Boat Line Bill Moves Quietly

Joint Transportation Committee Hosts Surprise Public Hearing on Legislation Believed Dead; Marc Hanover Will Protest


A sleeper bill to change the governing board of the Steamship Authority, reportedly sent into limbo earlier this year, emerged last week for a surprise public hearing before the Joint Committee on Transportation.

In reaction, officials from the Steamship Authority - including Vineyard governor and board chairman Marc Hanover and SSA general manager Wayne Lamson - are scheduled to meet tomorrow in Boston with Sen. Steven Baddour and Rep. Joseph Wagner, the chairmen of the joint committee.

"Our lobbyist and Wayne were both assured by Mr. Baddour that the bill is in its death throes," Mr.
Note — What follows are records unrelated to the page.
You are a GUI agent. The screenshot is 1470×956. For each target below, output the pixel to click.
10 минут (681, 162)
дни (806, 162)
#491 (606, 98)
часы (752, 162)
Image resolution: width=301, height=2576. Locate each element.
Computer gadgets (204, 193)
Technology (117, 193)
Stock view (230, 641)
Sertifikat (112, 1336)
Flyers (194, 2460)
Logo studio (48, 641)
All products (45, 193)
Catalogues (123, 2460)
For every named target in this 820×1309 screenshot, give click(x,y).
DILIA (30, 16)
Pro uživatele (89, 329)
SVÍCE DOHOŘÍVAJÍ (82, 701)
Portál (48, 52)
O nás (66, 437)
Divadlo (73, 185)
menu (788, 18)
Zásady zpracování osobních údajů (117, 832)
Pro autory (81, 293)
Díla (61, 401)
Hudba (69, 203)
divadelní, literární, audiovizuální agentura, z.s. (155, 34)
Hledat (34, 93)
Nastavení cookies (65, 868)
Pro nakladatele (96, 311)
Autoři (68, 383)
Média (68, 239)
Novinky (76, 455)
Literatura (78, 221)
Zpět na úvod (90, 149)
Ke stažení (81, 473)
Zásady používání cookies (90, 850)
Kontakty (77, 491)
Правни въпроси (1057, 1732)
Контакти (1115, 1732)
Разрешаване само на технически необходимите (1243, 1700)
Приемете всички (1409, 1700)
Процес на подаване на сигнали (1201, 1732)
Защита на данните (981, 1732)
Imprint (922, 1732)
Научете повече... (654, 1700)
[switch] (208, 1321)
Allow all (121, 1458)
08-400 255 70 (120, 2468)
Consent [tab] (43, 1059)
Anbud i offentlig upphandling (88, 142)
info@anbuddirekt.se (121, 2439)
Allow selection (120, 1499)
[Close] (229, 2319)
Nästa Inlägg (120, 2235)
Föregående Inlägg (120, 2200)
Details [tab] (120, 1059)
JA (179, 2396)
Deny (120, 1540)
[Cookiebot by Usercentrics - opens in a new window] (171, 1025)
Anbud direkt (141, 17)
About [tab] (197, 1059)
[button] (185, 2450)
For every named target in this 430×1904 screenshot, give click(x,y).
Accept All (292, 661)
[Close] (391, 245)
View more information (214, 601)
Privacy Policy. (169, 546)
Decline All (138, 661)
Hanover said yesterday. "We're going up to Boston to just show them the other side, to show them they've been misled."

SSA representatives were not invited to testify at last week's hearing.

Sponsored by Senator Baddour, the bill would reduce the weighted vote shared by the Vineyard and Nantucket representatives from 35 per cent each to 20 per cent each, eliminating the board control that the two Islands have held since the SSA was created in 1960.

Under the bill, two new members would be added to the five-member boat line board: the secretary of the executive office on transportation, who would serve as chairman, and a governor's appointee. Each new member would be given a weighted vote of 15 per cent.

Senator Baddour previously had said he did not intend to pursue the bill, given what he had learned about the lack of state subsidy for the SSA.

But a spokesman for the senator, Eleni Varitimos, said that once filed, a bill must have a public hearing; hence last week's session.

State Sen. Robert O'Leary, who represents the Vineyard, said he has been assured by senator Baddour that the bill has no prospects.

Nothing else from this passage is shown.